» REQUIRED WORK
Repeat the lines from the one containing "Click the Paste (2) icon" through the end of the items, including both ends. Leave the pictures out.

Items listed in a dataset
##############################

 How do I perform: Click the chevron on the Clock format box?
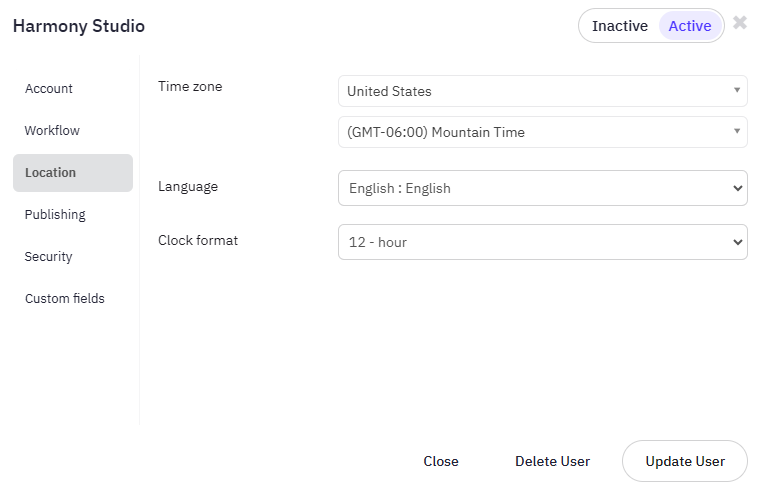[738, 242]
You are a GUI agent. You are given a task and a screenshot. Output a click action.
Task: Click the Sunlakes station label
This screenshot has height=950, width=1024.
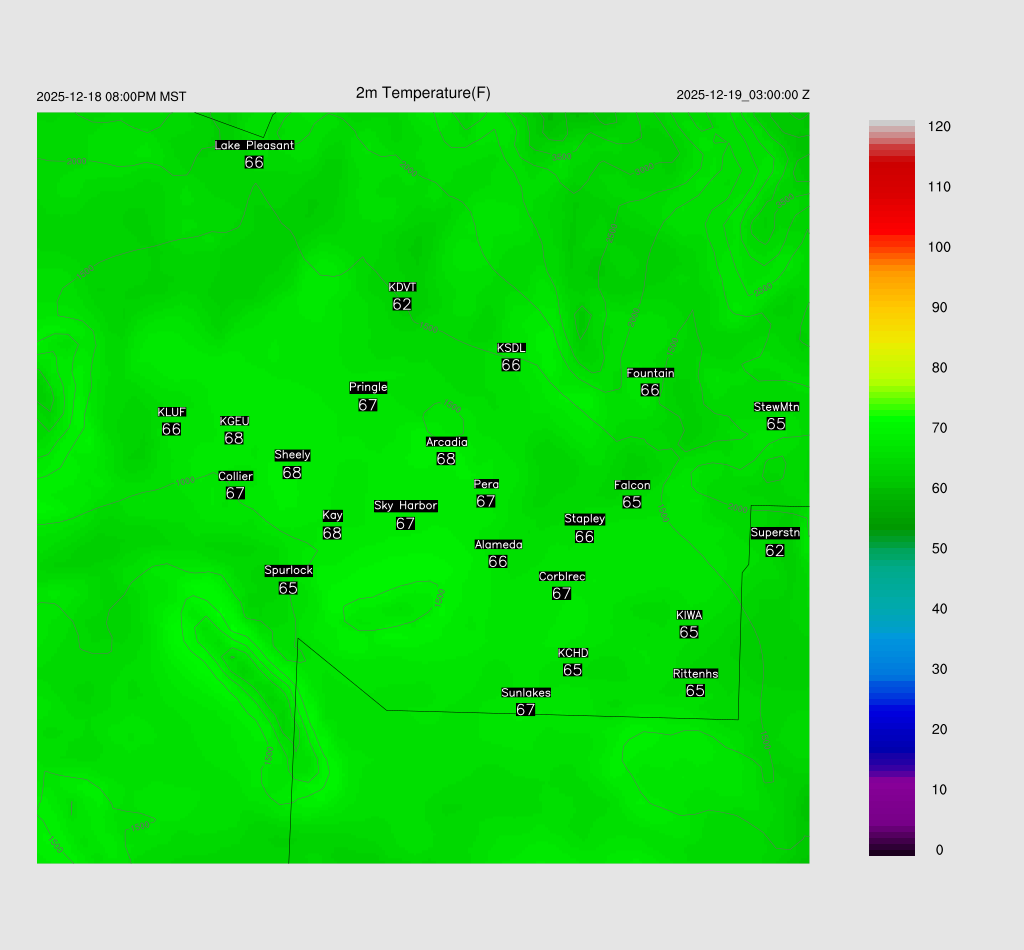(x=526, y=693)
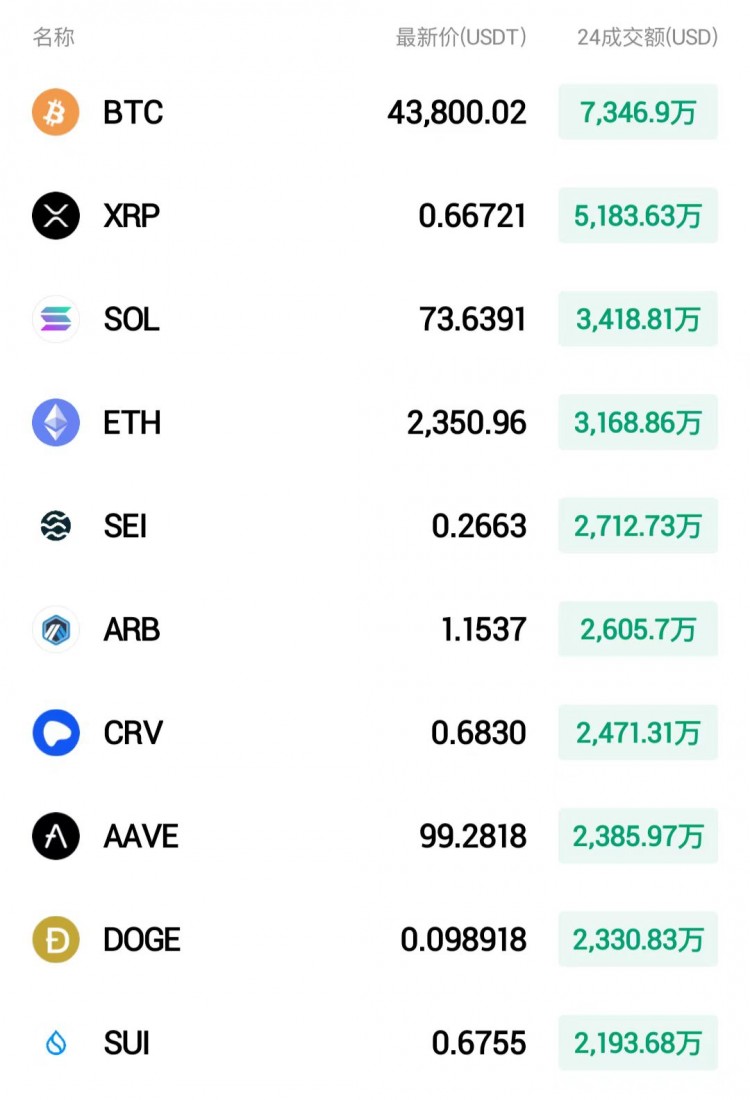This screenshot has width=750, height=1100.
Task: Tap the SUI water drop icon
Action: coord(55,1043)
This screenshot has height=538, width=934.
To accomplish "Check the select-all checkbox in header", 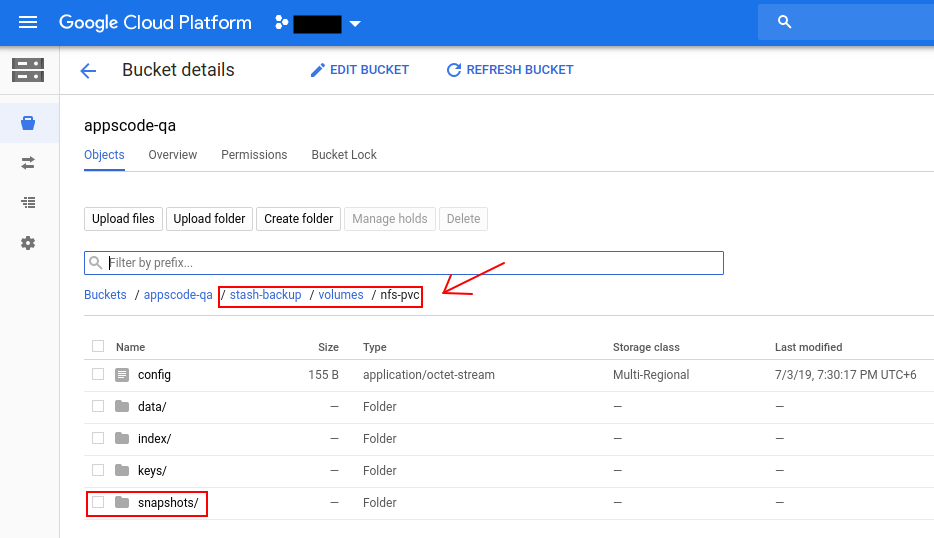I will [x=98, y=346].
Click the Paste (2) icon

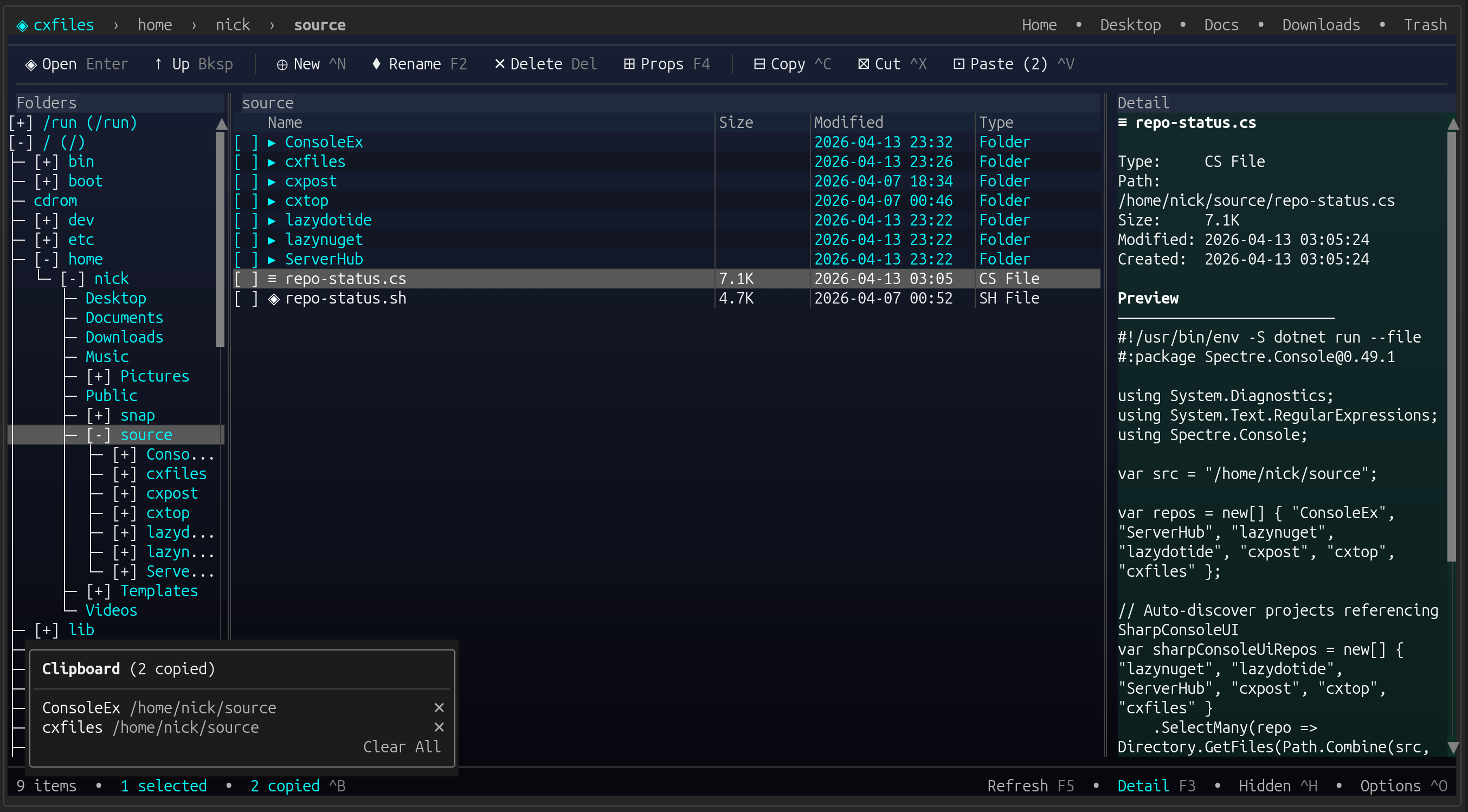pos(958,64)
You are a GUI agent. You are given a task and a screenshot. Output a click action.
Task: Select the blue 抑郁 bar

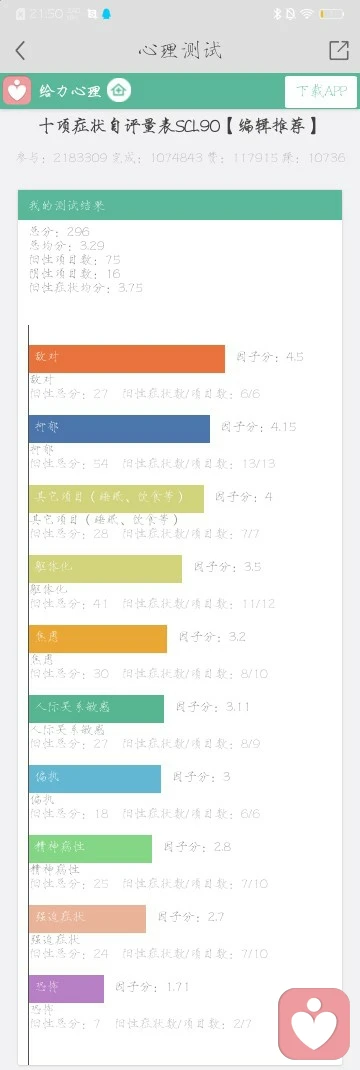pyautogui.click(x=119, y=429)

##############################

» SOLUTION FOR THIS TASK
Click the Paste (2) icon

pos(958,64)
You are a GUI agent. You are given a task and a screenshot. Output a click action.
Task: Select the blue 抑郁 bar

pyautogui.click(x=119, y=429)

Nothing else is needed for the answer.